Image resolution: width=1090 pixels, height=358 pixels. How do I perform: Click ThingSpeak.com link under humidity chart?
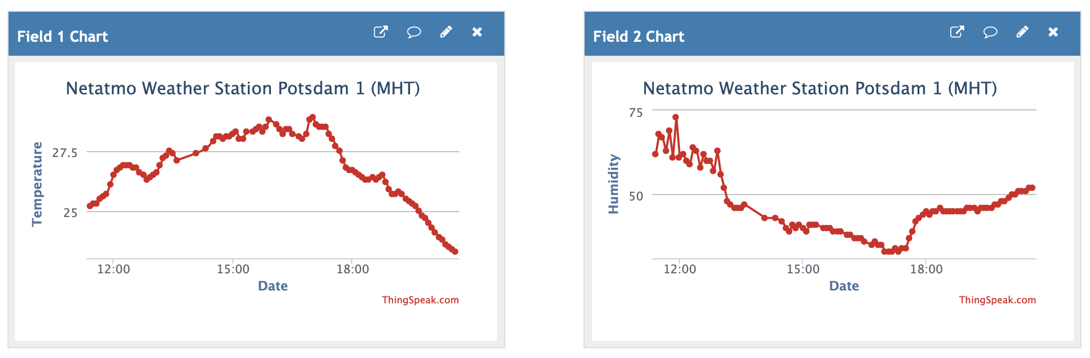[x=997, y=300]
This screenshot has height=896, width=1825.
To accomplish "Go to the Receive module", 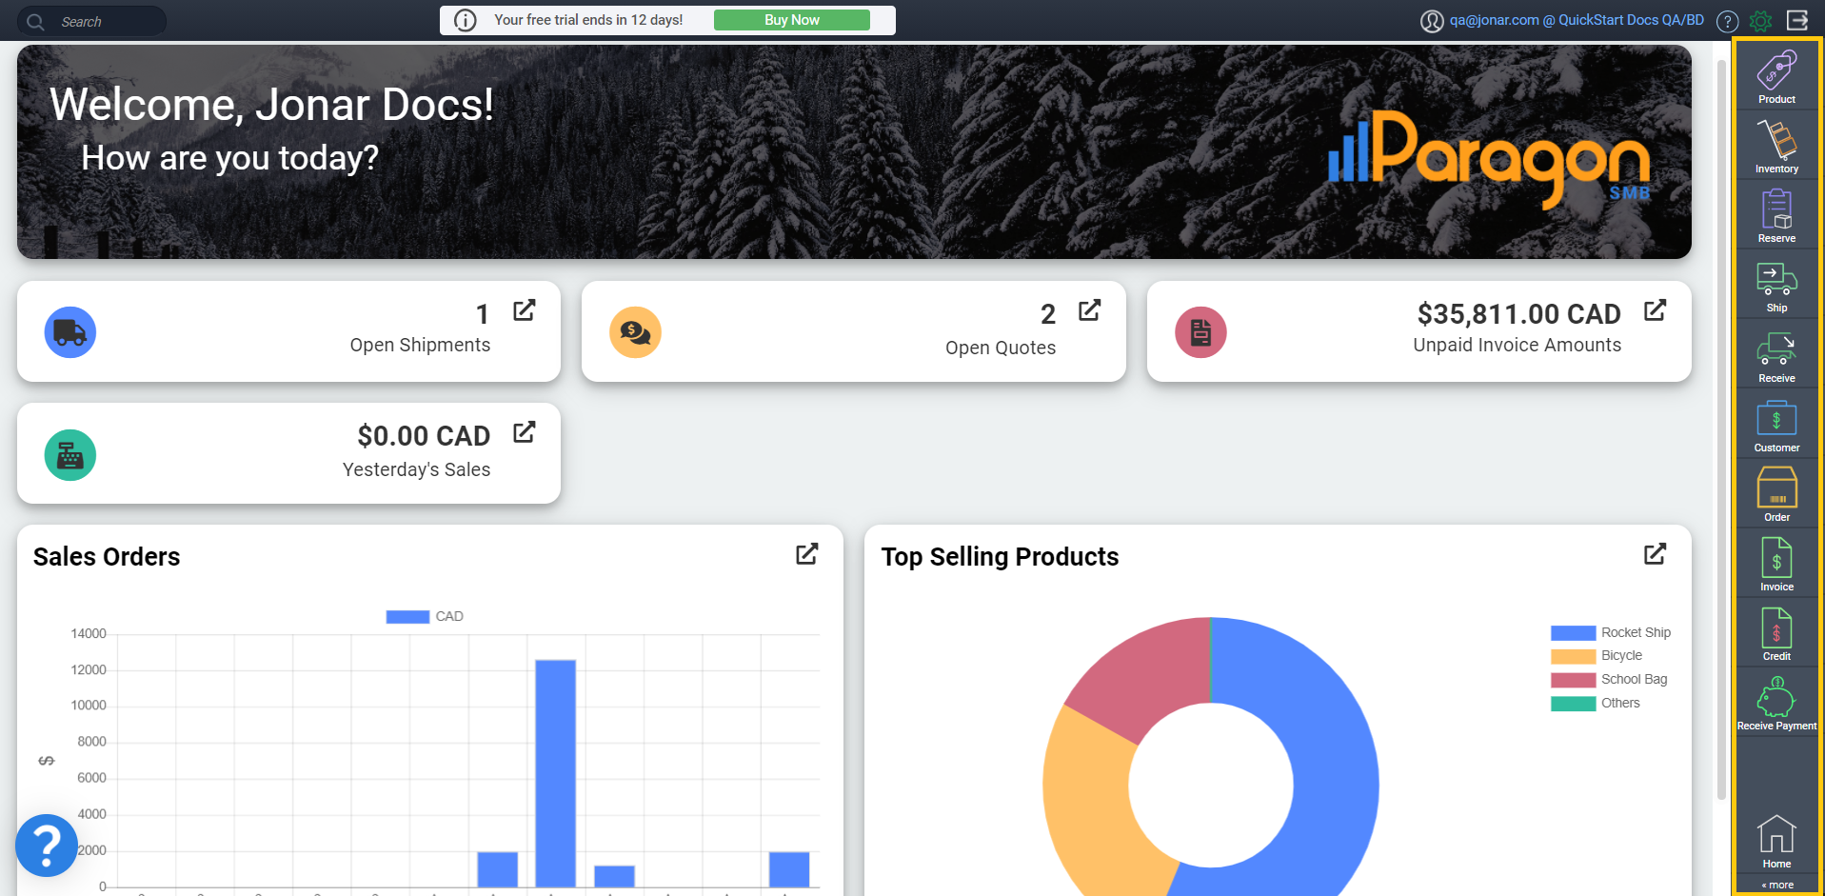I will [x=1776, y=355].
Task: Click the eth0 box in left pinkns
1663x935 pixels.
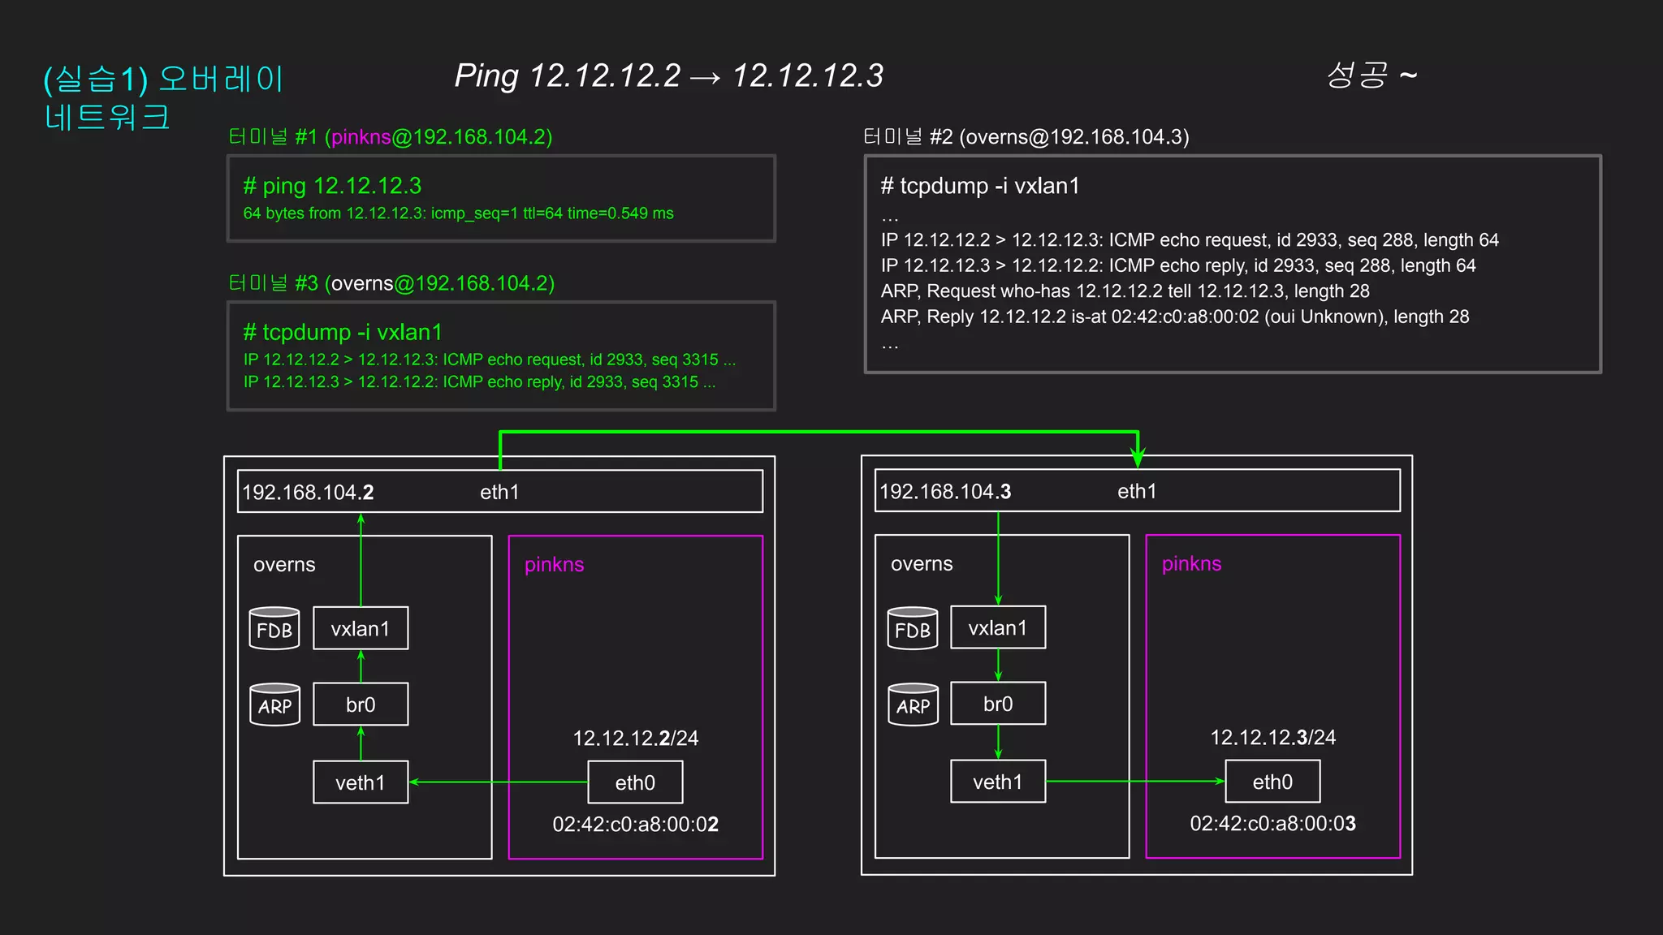Action: pyautogui.click(x=635, y=782)
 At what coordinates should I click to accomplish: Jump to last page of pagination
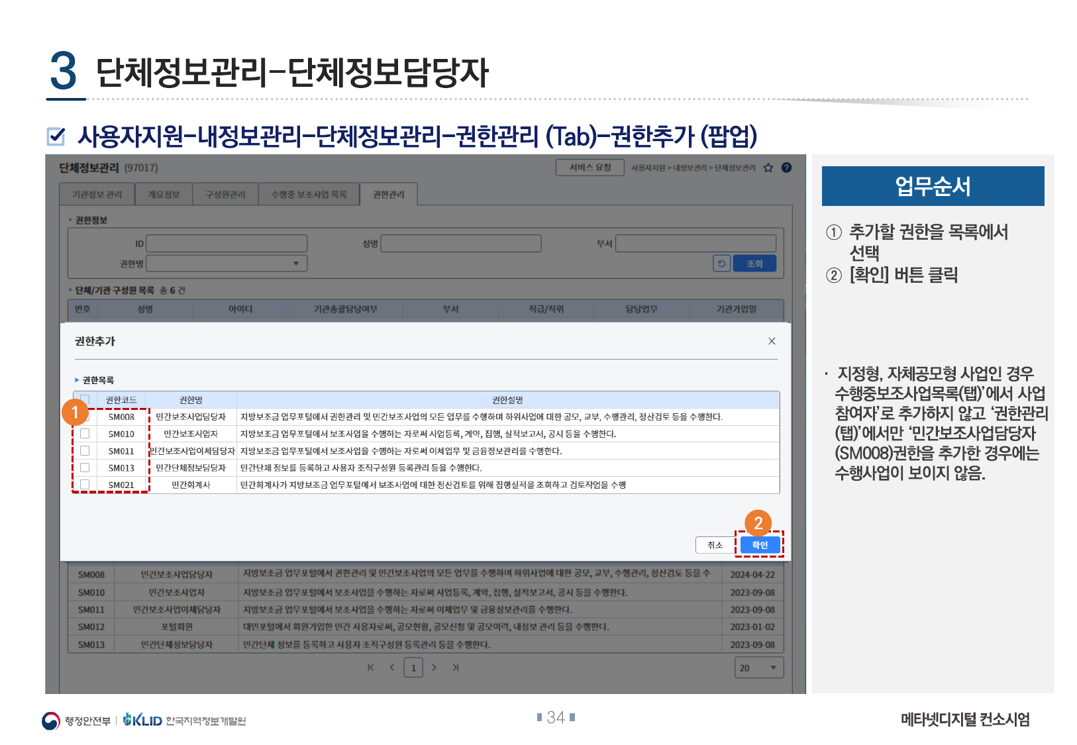[x=456, y=668]
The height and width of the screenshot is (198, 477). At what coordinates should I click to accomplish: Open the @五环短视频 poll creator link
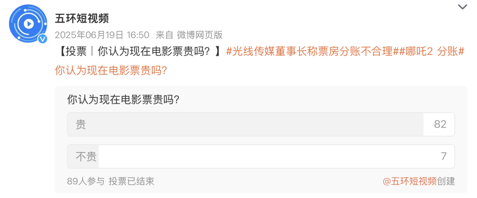409,181
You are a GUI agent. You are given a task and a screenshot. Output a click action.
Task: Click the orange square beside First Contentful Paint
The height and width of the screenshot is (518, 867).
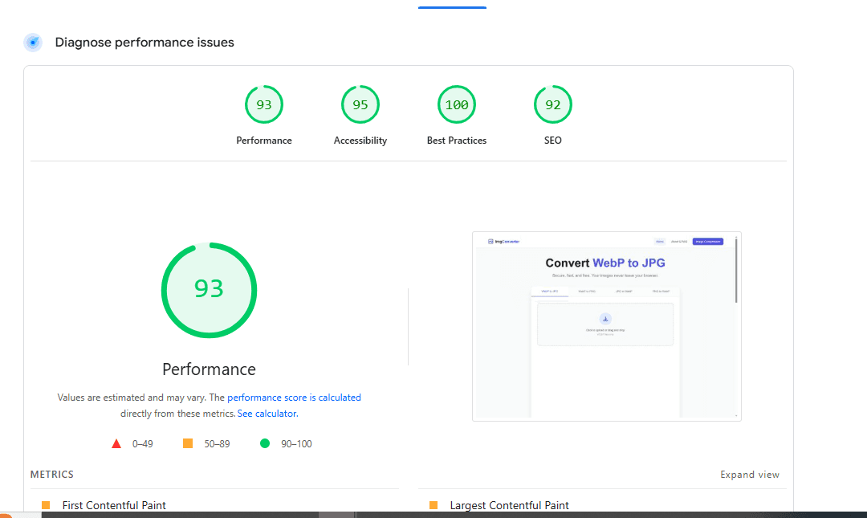[46, 504]
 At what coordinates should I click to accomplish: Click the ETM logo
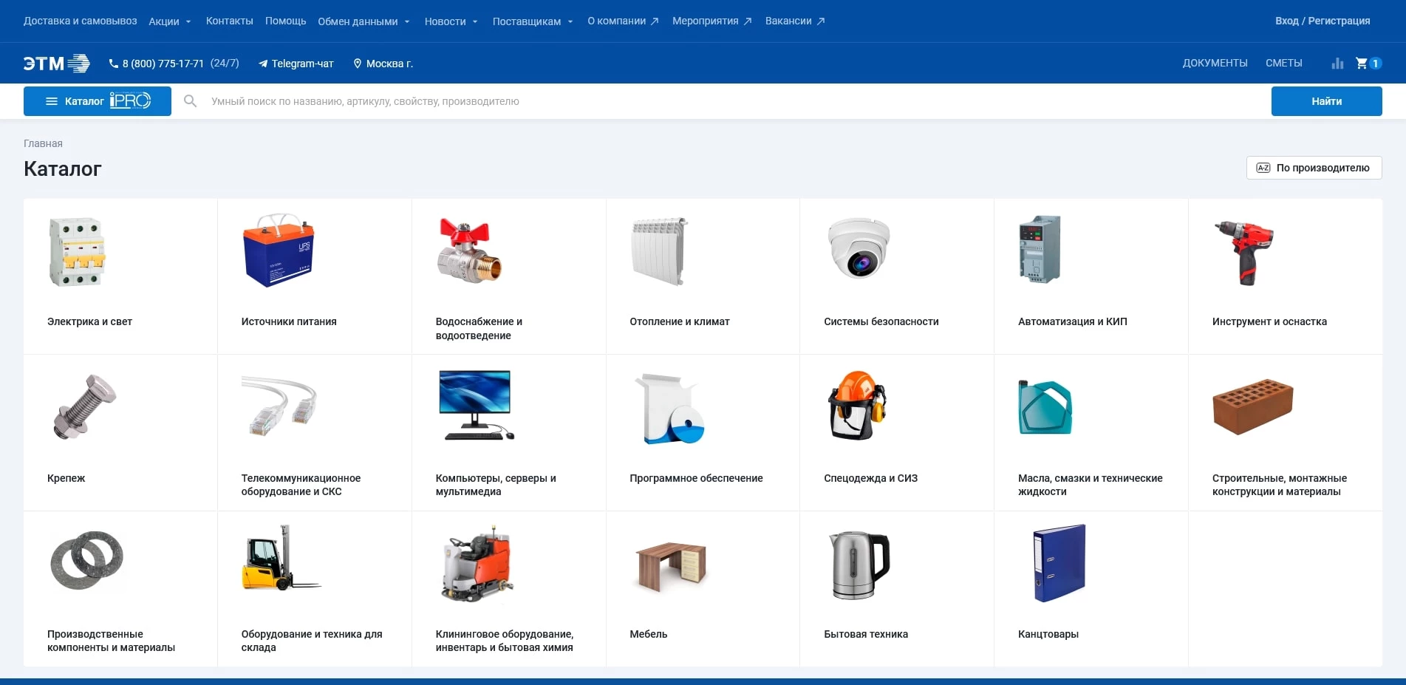56,64
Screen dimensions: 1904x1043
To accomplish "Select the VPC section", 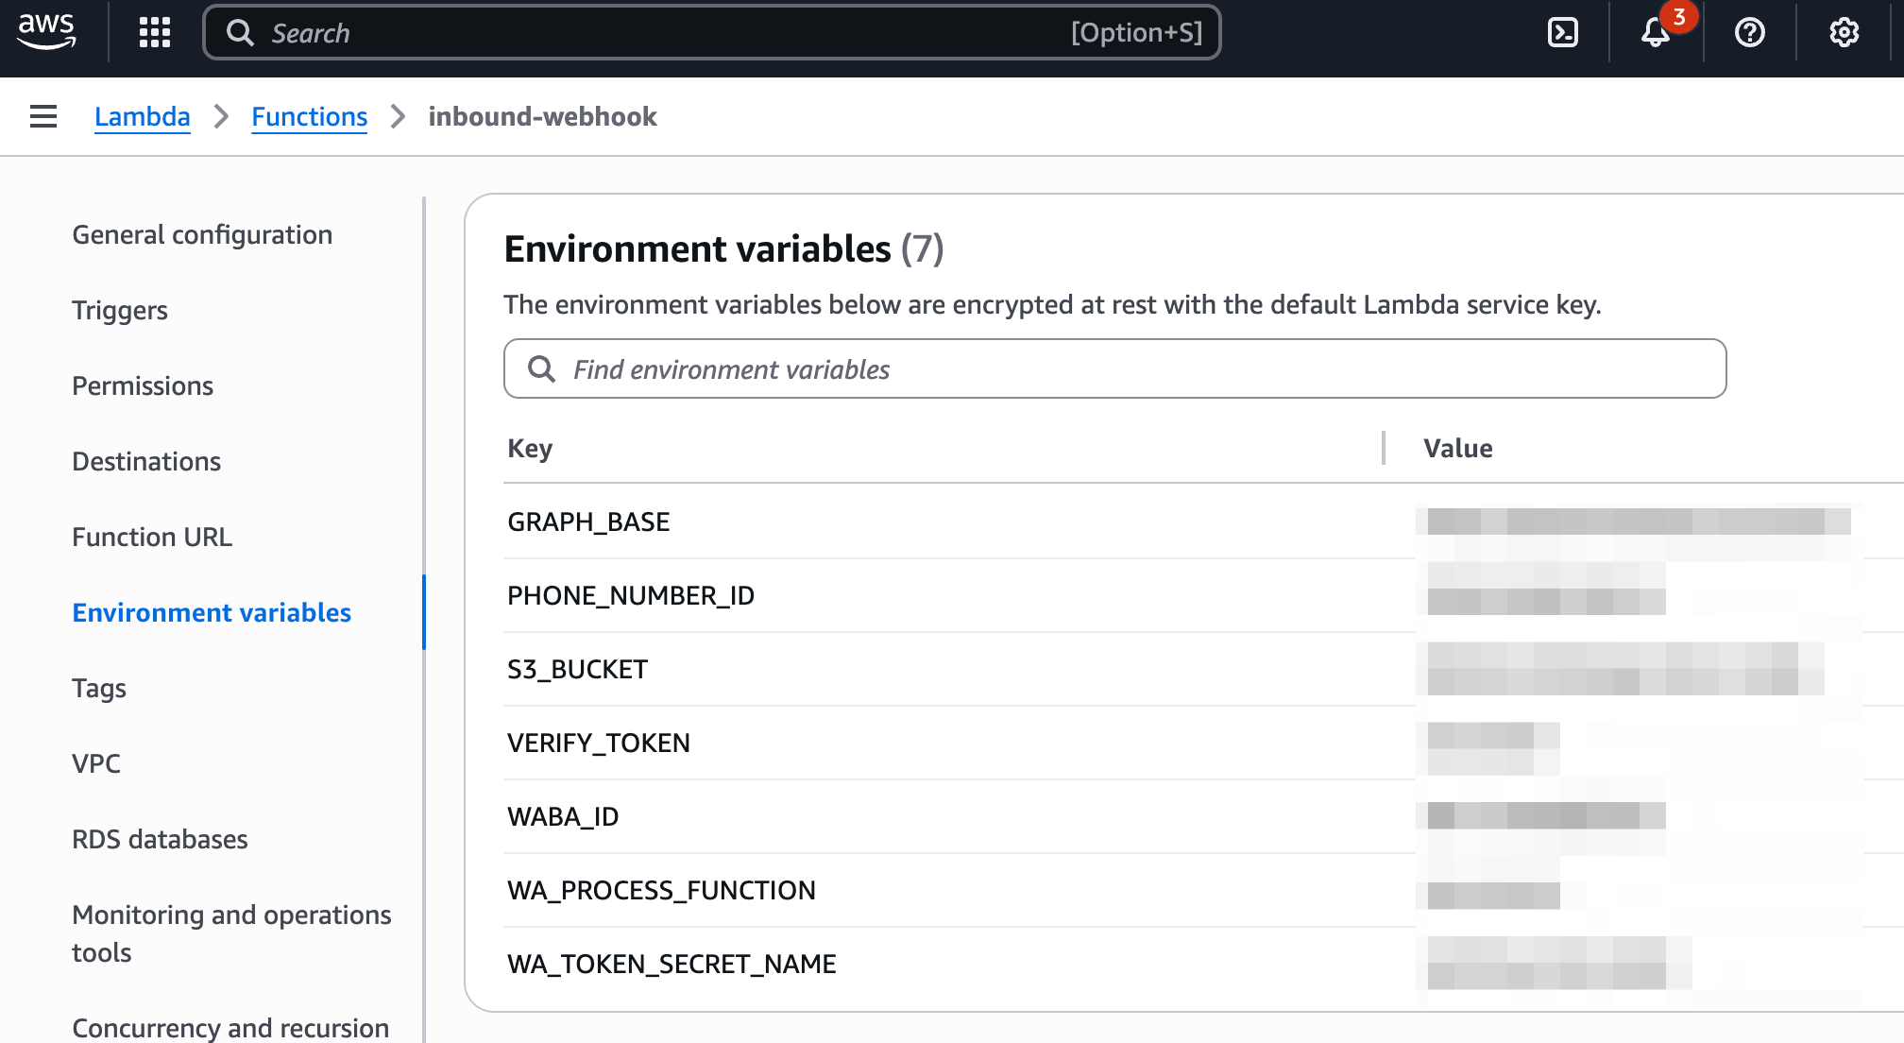I will point(96,763).
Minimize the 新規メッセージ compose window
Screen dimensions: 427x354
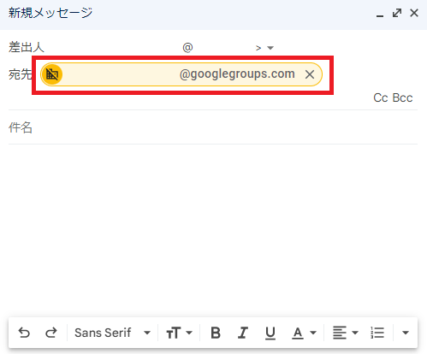380,14
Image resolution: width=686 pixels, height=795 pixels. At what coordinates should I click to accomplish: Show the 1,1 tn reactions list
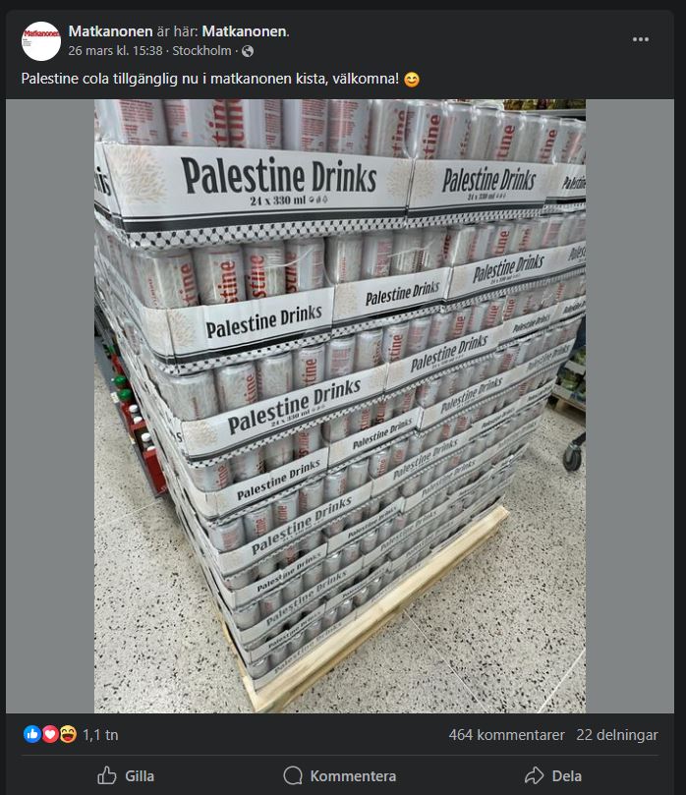(100, 735)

==========

→ STATED TASK
Collect every line of the records above that contains the word "resolution" and copy each one in full.

→ REPLY
Image resolution: width=1090 pixels, height=358 pixels. How do I perform: Click ThingSpeak.com link under humidity chart?
Image resolution: width=686 pixels, height=795 pixels. At what coordinates should I click to accomplish: Show the 1,1 tn reactions list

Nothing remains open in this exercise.